= Edmund Jolliffe =

British composer

Edmund Jolliffe is a British composer of contemporary classical, choral and commercial music. He has written for television and the concert hall. His music is published by Associated Board of the Royal Schools of Music, Oxford University Press, Stainer and Bell and Banks Music.

In 2007 his organ piece "Quiet Rush" was picked as one of the premieres of the year by Classical Music Magazine. It was also played at the Annual Festival of New Organ Music in 2009. In recent years choral composition has become his main focus: In 2019 he won the 40th Ithaca College Choral Composition Competition and the Freudig Singers Choral Composition. His piece 'Dreaming Figurines' was voted 3rd from 344 in the Progressive Classical Music Award 2019.

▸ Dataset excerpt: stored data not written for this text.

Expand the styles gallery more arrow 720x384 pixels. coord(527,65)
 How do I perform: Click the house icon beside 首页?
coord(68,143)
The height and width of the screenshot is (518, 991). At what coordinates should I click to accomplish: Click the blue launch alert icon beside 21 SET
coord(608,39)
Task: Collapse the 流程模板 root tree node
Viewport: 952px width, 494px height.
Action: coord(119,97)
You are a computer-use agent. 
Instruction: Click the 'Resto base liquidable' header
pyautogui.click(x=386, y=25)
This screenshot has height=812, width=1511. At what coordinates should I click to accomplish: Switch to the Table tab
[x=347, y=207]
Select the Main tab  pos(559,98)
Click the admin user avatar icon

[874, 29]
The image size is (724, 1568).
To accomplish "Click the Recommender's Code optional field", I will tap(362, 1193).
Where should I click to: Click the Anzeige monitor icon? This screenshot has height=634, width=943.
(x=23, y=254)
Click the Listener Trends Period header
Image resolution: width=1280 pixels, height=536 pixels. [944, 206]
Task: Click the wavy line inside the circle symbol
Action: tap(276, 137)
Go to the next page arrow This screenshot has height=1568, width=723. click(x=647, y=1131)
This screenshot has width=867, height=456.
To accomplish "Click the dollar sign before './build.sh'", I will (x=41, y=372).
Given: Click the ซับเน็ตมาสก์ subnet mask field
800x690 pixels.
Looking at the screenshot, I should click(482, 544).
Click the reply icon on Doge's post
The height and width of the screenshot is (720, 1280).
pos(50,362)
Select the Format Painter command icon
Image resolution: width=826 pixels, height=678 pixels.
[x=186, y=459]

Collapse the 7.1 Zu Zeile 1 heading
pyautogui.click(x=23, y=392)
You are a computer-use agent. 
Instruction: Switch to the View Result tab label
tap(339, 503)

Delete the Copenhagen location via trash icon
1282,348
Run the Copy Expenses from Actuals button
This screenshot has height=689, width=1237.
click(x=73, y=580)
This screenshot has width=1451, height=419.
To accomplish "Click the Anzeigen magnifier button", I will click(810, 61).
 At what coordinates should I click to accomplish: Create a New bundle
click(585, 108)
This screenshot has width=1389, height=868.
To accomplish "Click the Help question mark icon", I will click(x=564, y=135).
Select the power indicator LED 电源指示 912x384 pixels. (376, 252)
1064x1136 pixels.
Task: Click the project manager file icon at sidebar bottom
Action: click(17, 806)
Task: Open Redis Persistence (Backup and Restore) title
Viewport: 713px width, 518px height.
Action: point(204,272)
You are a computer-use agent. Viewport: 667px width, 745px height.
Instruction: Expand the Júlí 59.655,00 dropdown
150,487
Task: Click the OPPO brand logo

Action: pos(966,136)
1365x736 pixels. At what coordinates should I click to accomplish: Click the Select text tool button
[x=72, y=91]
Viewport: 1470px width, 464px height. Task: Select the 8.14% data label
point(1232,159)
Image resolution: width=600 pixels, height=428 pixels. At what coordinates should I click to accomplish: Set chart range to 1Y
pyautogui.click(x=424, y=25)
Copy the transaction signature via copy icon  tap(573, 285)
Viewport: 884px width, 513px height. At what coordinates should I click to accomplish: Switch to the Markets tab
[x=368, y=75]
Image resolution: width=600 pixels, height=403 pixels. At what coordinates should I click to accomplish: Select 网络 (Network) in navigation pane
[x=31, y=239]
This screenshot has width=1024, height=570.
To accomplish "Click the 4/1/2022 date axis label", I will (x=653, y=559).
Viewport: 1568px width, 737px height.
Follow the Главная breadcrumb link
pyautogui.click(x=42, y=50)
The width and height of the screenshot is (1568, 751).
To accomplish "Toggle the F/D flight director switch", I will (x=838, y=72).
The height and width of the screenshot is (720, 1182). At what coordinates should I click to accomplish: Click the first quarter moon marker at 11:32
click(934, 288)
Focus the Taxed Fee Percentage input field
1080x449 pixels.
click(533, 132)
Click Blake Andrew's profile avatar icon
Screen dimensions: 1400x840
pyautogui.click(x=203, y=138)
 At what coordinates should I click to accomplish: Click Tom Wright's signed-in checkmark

Jolliffe graduated from Hertford College, Oxford in 1994 and the Royal College of Music under Academy Award-winner Dario Marianelli. He studied at Dartington International Summer School and completed residencies at Banff Center for the Arts, Canada and the Helene Wurlitzer Foundation, New Mexico.

Jolliffe writes music for television, sometimes with the composer Julian Hamlin. They have composed music for the BBC TV series Who Do You Think You Are?, Sort Your Life Out, additional music for 'The Traitors', the ITV series, Long Lost Family and Channel Four's Unreported World (series 24- present) as well as Grand Designs: The Street. In 2016, his score to Elizabeth at 90 - a Family Tribute was nominated for an RTS Award for best score. Other films related to royalty include A Jubilee Tribute to the Queen, Prince Charles at 60 and Prince Charles at 70. In 2021, "Quentin Blake: My Life in Drawing" scored by Jolliffe was broadcast on Christmas Day 2022. His music for the programme for Fantastic Mr Dahl was an extra on the DVD of Tim Burton's Charlie and the Chocolate Factory.